What you will not see in this documentary is any mention of Wallace’s Jewish heritage. Although his parents were both poor Jewish immigrants from Czarist Russia, that’s not what Belkin was really interested in.

“I very early on decided to focus on Mike’s career and basically about the broadcast journalism story through his career. It a story about a man that has so many important moments in his life and so much influence, you’ve got to choose how to tell his story and I chose to tell his story through his journalism.”

Still, Belkin admits the Mike Wallace story is very Jewish because of how the journalist became a star by rising above his circumstances.

To some, this Israeli filmmaker may seem an odd choice to tell the Wallace story. Belkin never met Wallace and was not even born when he was doing some of his most brilliant early work. And although Belkin is Jewish and brings that sensibility to his material, he is an Israeli Jew, very much an outsider in this story of American media and its influence.
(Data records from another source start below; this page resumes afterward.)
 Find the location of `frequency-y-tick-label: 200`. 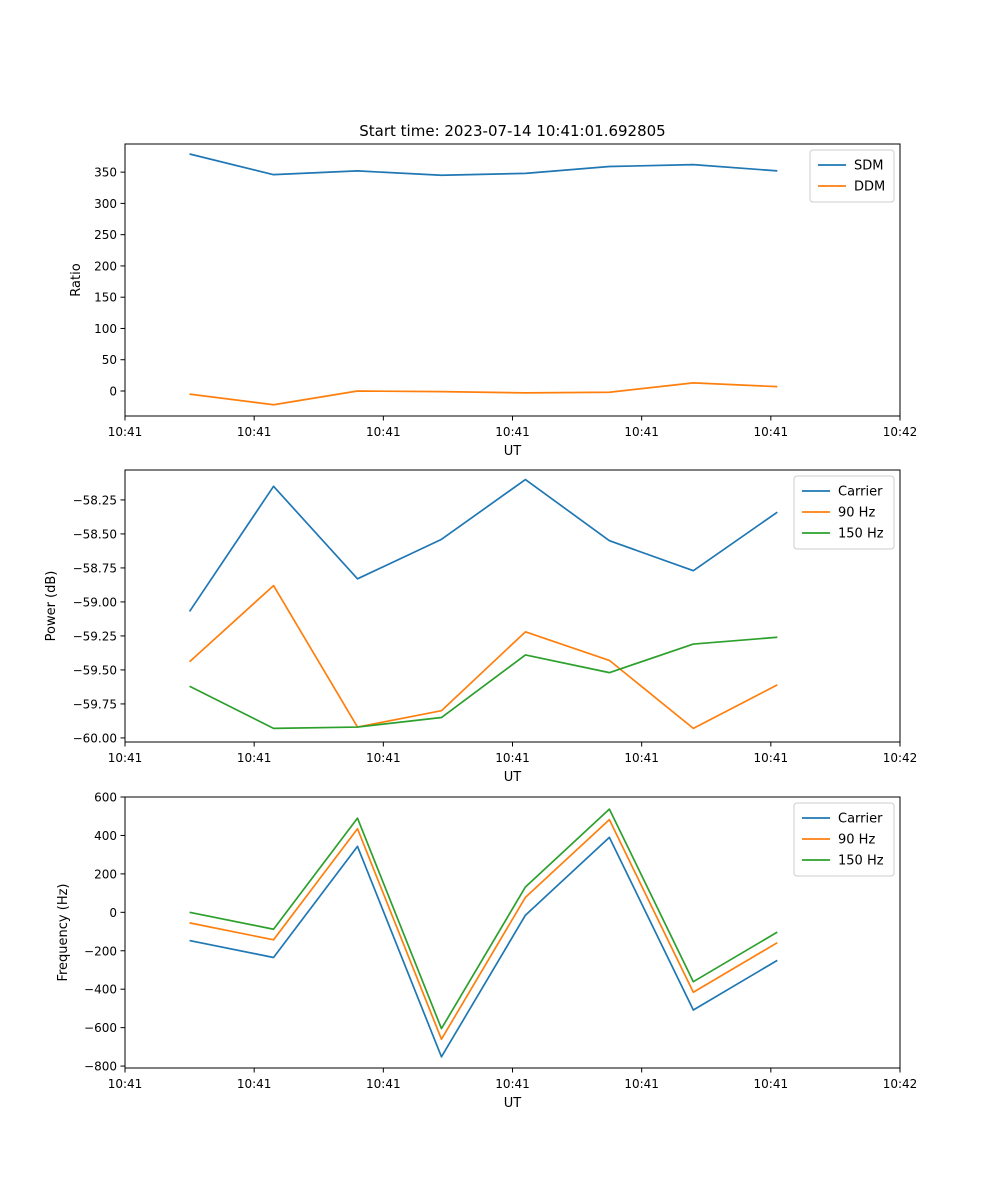

frequency-y-tick-label: 200 is located at coordinates (106, 874).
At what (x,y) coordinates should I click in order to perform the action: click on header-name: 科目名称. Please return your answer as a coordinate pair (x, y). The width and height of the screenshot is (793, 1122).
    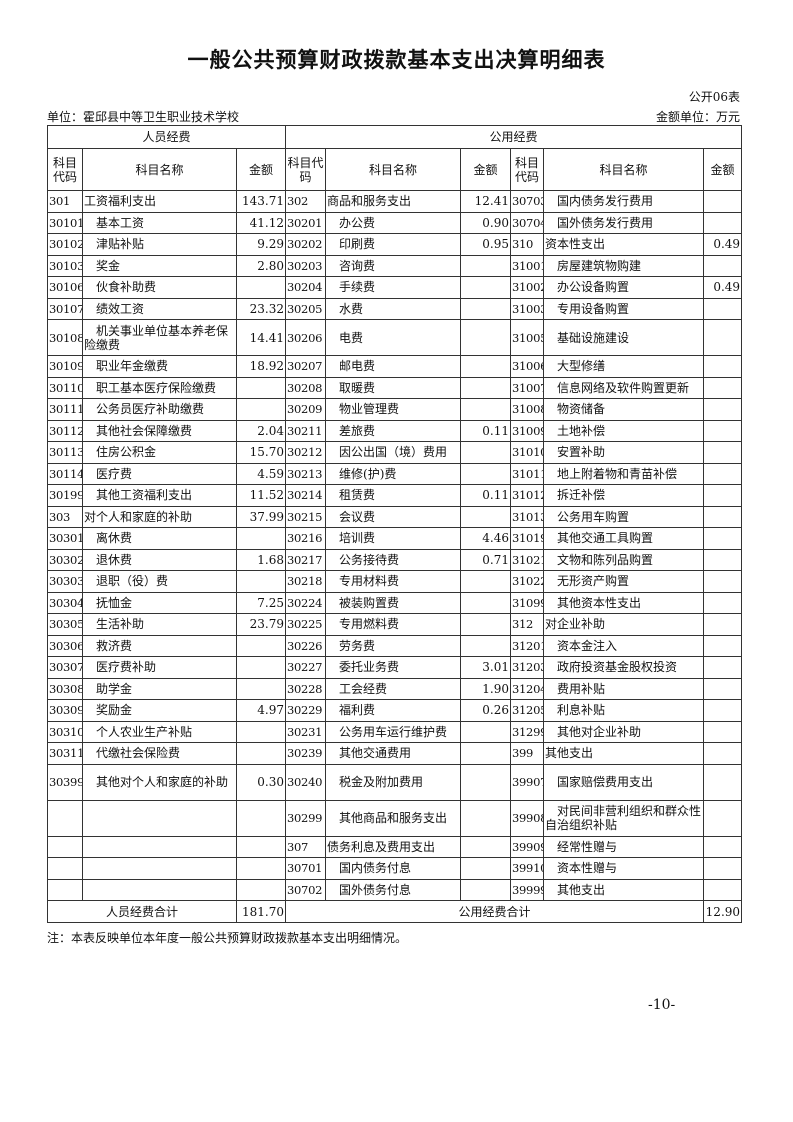
    Looking at the image, I should click on (160, 170).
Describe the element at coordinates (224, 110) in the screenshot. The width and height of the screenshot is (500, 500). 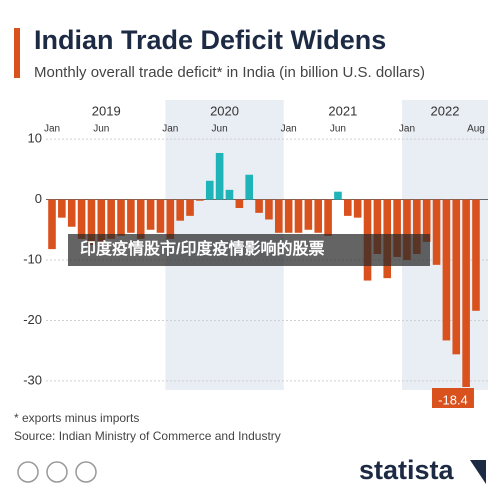
I see `year-label: 2020` at that location.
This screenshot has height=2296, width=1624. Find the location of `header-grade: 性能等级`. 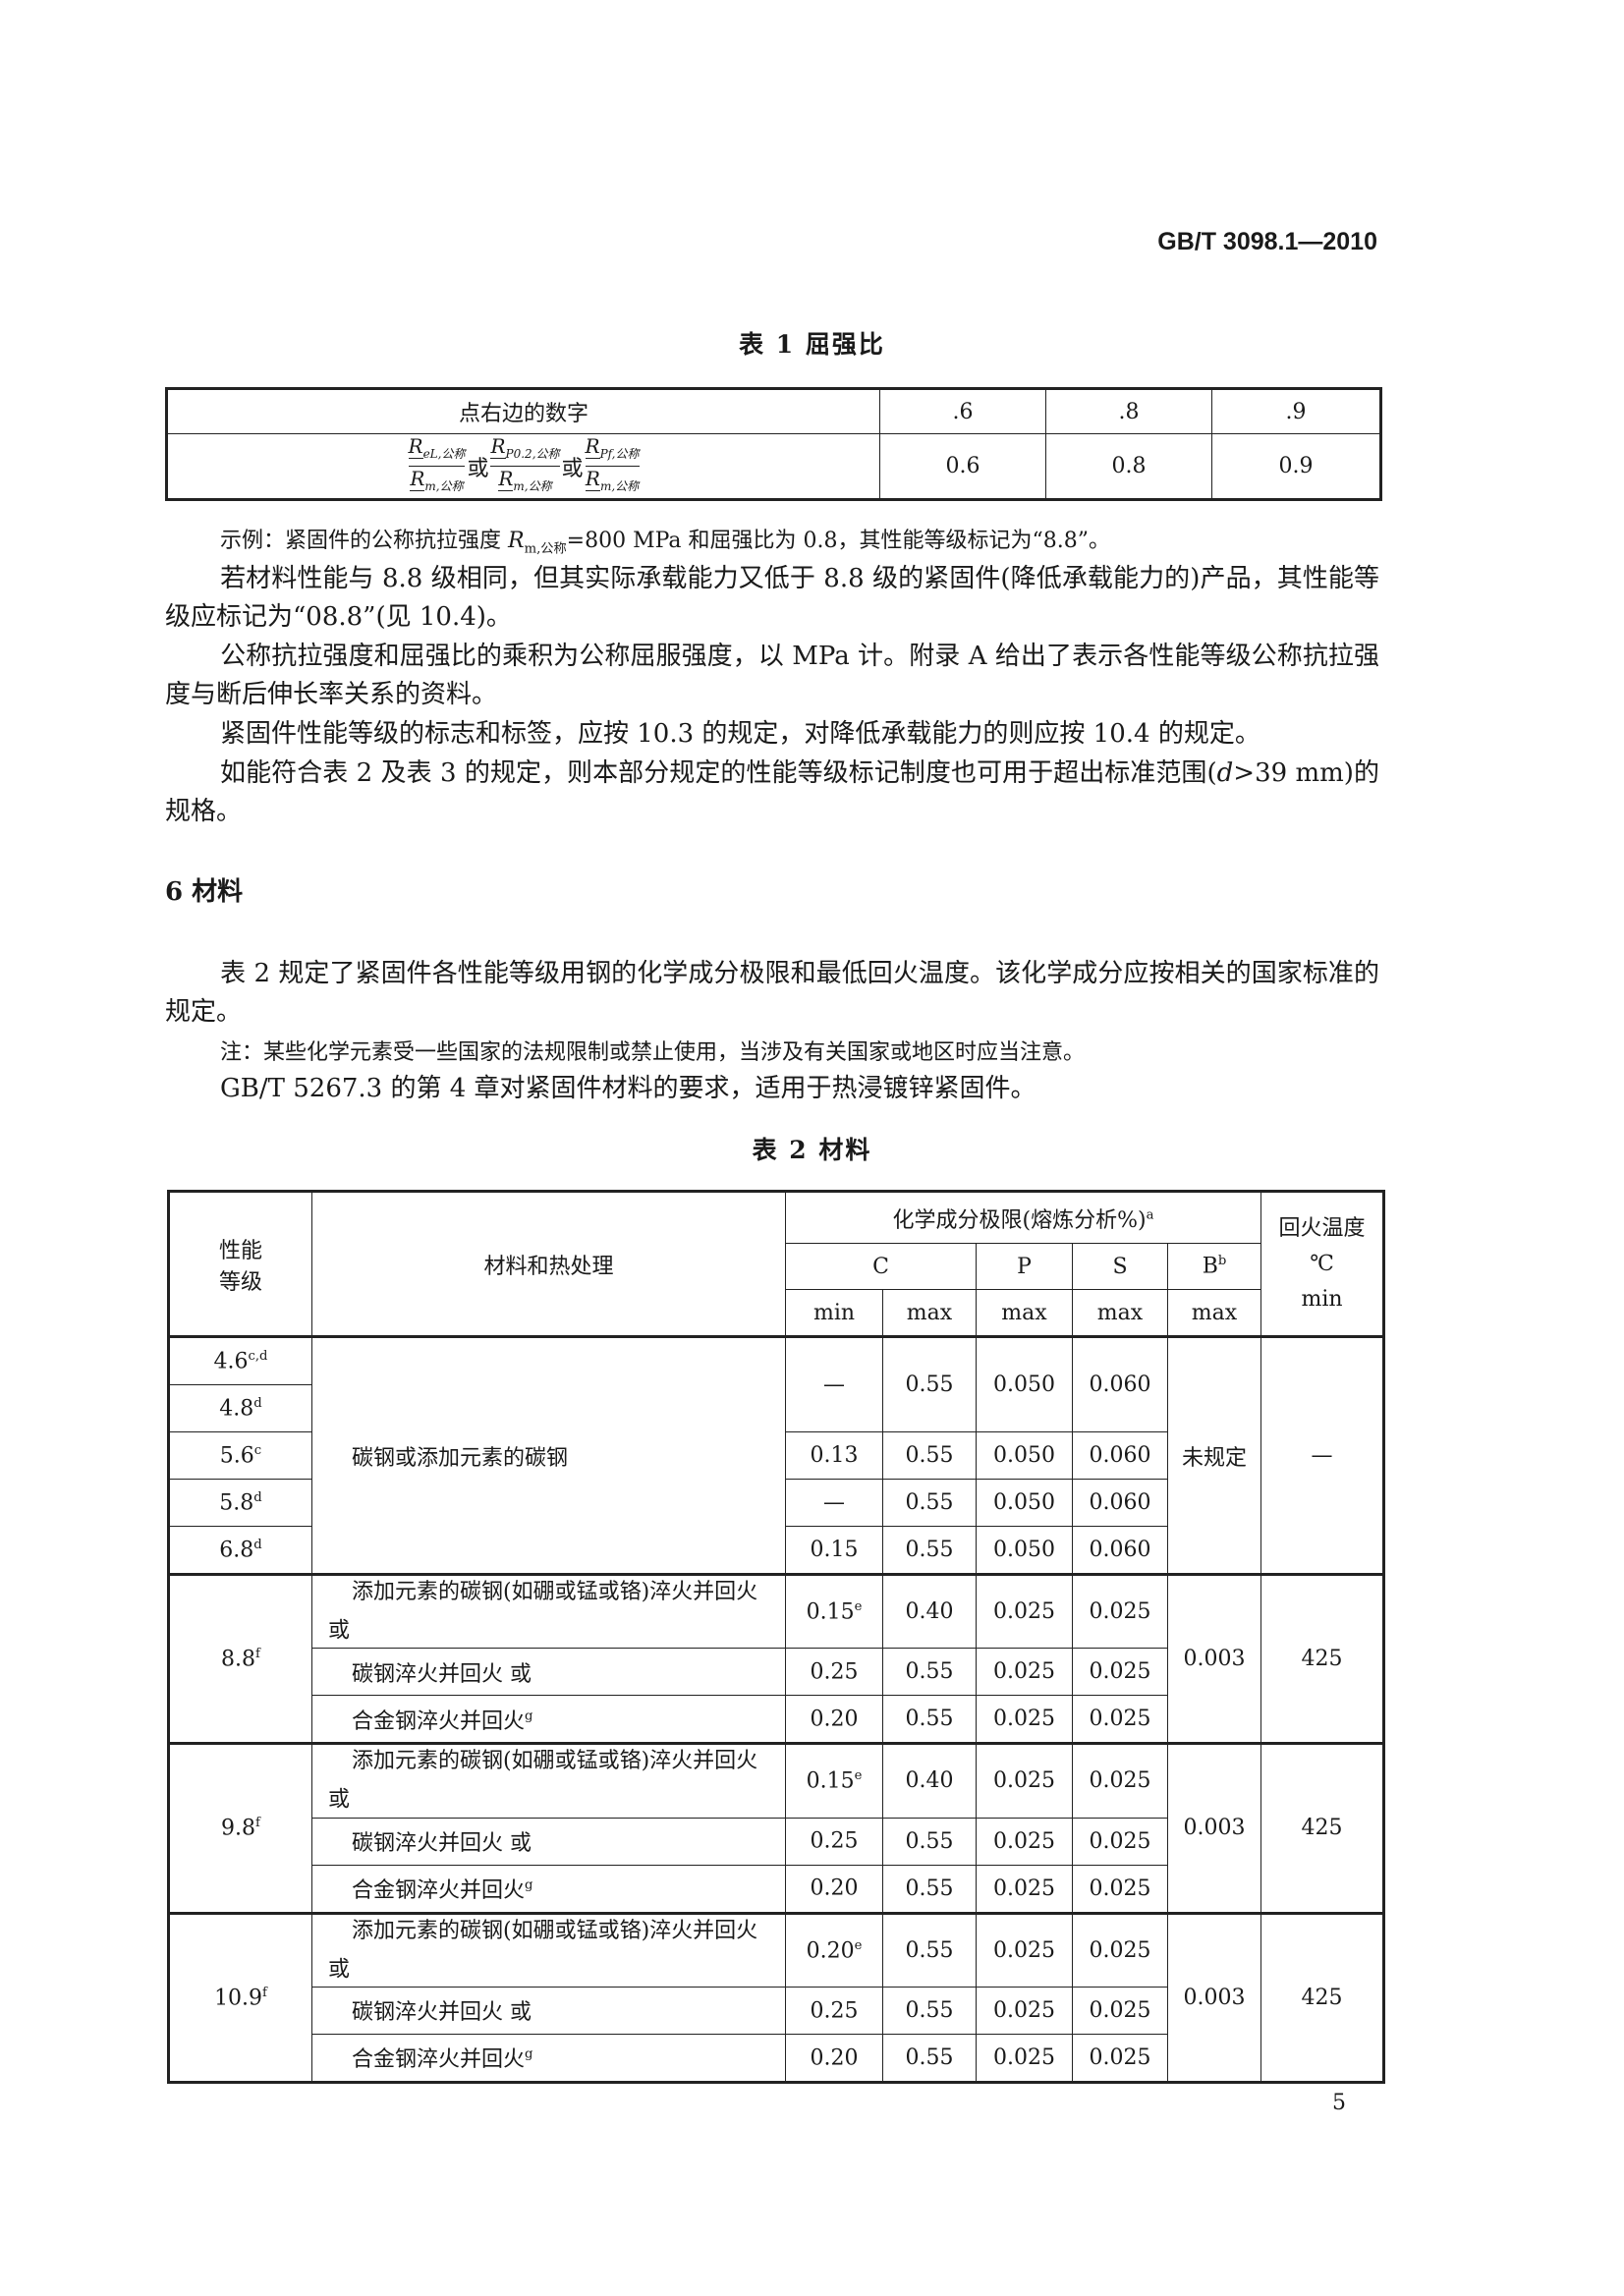

header-grade: 性能等级 is located at coordinates (240, 1264).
“I think it always helps being an outsider as a filmmaker. You get a perspective that is untainted, that has no personal stake in it. I would say that Israel is in many ways the 51st state of America. I watched American culture all my childhood. I watched Mike Wallace and what the “60 Minutes” show was about. But I am an outsider in a way, and I think that’s a very powerful tool for a filmmaker.”

“Mike Wallace Is Here” opens Aug. 2 at the Midtown Art Cinema in Atlanta.